-- Start EXTRACTED MATERIAL --
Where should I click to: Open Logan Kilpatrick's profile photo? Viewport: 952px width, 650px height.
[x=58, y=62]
-- End EXTRACTED MATERIAL --
-- Start EXTRACTED MATERIAL --
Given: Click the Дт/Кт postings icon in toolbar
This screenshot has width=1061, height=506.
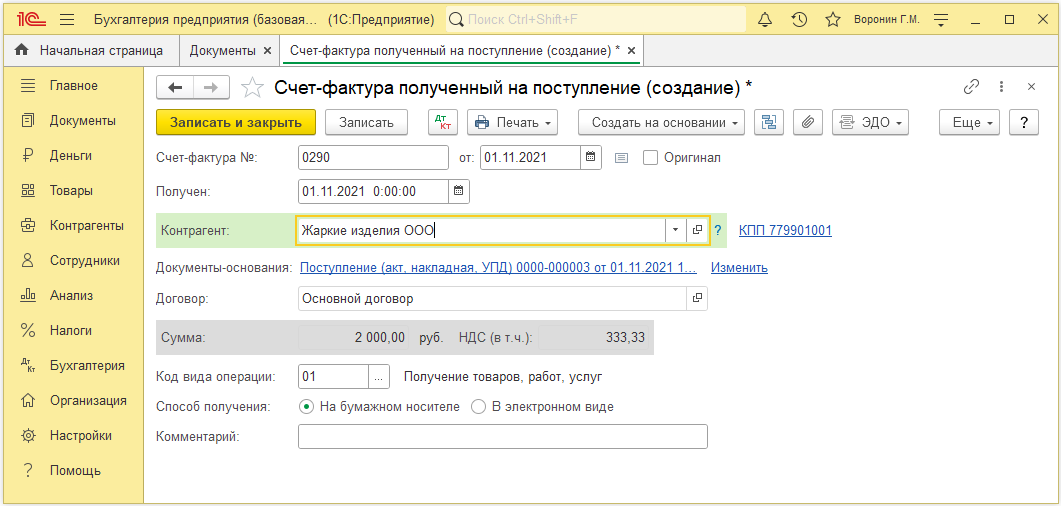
-- End EXTRACTED MATERIAL --
-- Start EXTRACTED MATERIAL --
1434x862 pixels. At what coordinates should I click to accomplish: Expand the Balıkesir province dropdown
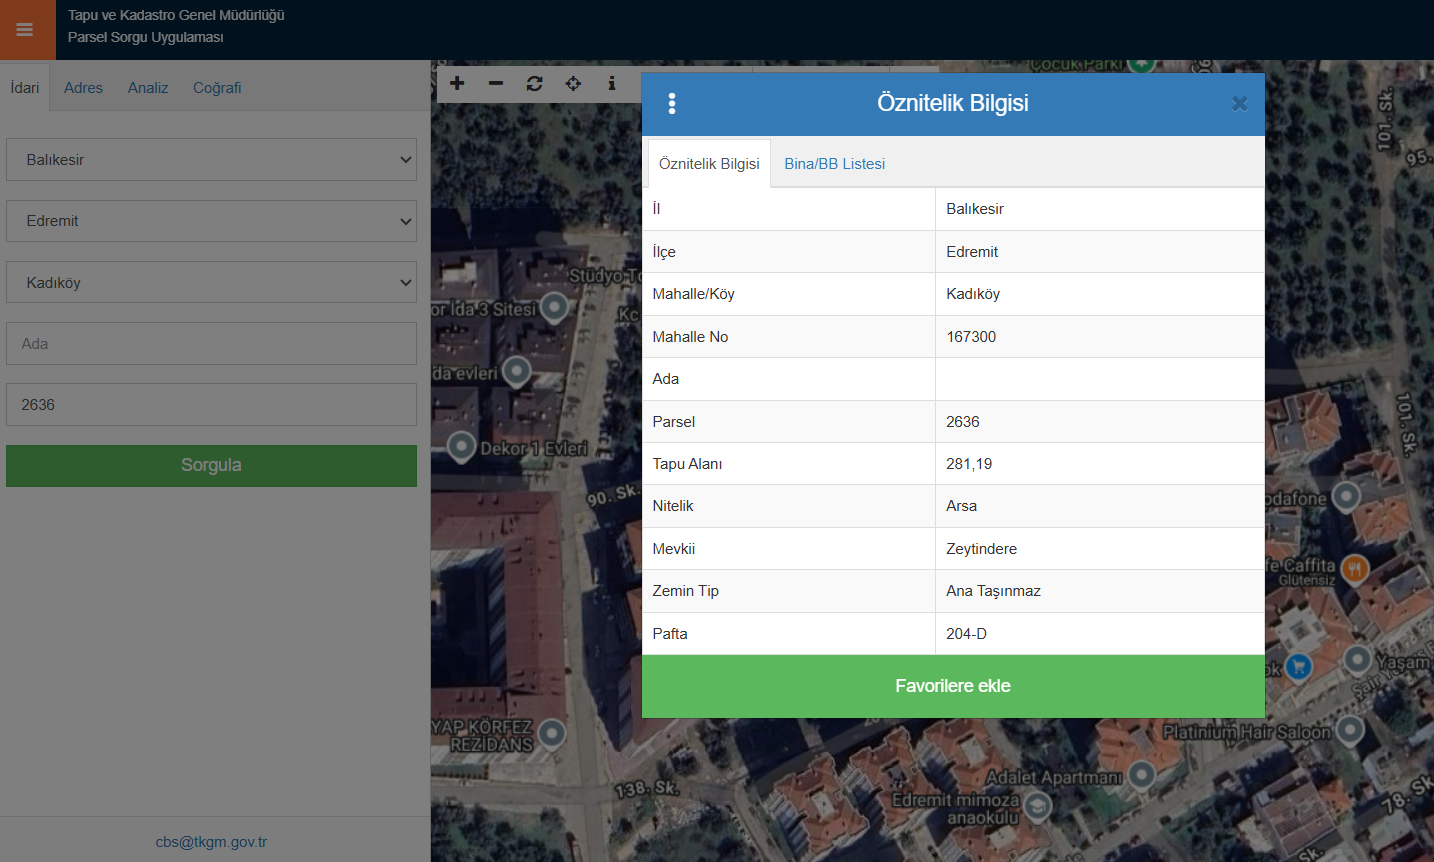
-- End EXTRACTED MATERIAL --
PROBLEM
List the rows above as numbered lines, starting at the line containing "Given: Click the" and ending at the line containing "This screenshot has width=1061, height=506.", both included. Skip any blank lines.

RESPONSE FOR THIS EXERCISE
1. Given: Click the Дт/Кт postings icon in toolbar
2. This screenshot has width=1061, height=506.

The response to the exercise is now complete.